* _PROBLEM TO SOLVE_:
The lines to return are those below that contain the word "Task".

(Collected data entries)
────────────────
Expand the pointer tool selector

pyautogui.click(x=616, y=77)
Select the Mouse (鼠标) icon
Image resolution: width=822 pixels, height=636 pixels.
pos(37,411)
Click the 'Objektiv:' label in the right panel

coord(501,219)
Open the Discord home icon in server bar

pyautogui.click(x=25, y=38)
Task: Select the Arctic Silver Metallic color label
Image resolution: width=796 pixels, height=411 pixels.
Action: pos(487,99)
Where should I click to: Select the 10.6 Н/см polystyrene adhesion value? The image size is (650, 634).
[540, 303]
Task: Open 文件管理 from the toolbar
────────────────
* _YOUR SOLUTION_:
Task: Select the Arctic Silver Metallic color label
Task: Open 文件管理 from the toolbar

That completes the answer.